Das Gericht stellte klar, dass diese Entscheidung vor allem den konkreten Fall betrifft und nur eingeschränkt auf andere Gemeinden übertragbar ist. Dennoch wird ihr eine gewisse Signalwirkung zugeschrieben.

In St. Pölten waren Solaranlagen in der Innenstadt bislang untersagt, wenn sie vom öffentlichen Raum aus sichtbar waren. Dieses Argument wurde nun rechtlich geschwächt. Der Verfassungsgerichtshof hob zudem Regelungen zum Gestaltungsbeirat auf, da dafür die gesetzliche Grundlage fehlte.

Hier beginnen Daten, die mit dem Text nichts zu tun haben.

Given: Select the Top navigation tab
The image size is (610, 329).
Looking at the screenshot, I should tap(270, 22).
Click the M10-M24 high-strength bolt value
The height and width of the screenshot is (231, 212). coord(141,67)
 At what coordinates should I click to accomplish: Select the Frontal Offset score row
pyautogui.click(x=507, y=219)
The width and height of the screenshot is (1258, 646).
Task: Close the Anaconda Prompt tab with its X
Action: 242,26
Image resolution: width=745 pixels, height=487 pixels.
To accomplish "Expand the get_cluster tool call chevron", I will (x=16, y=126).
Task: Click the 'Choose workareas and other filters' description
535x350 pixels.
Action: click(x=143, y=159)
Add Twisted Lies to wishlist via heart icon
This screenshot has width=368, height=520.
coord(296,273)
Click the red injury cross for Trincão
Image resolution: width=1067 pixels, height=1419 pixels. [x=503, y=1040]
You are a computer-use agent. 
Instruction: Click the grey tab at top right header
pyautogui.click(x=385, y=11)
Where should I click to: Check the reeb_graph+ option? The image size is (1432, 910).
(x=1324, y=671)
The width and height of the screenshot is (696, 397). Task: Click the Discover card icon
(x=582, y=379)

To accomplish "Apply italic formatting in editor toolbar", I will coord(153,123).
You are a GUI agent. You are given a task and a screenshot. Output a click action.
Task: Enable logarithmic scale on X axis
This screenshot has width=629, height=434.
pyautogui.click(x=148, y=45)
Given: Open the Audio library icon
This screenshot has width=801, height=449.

Vertreter der Photovoltaik-Branche begrüßen das Urteil als Unterstützung für den Ausbau erneuerbarer Energien. Auch politisch wird betont, dass pauschale Sichtbarkeitsverbote künftig nicht mehr ausreichen sollen, um Projekte zu verhindern.

Die Stadt St. Pölten reagiert bereits und passt ihre Bestimmungen an. Künftig sollen Photovoltaikanlagen im Einzelfall geprüft werden, wobei der Schutz des Ortsbildes weiterhin berücksichtigt wird.

APA/Red.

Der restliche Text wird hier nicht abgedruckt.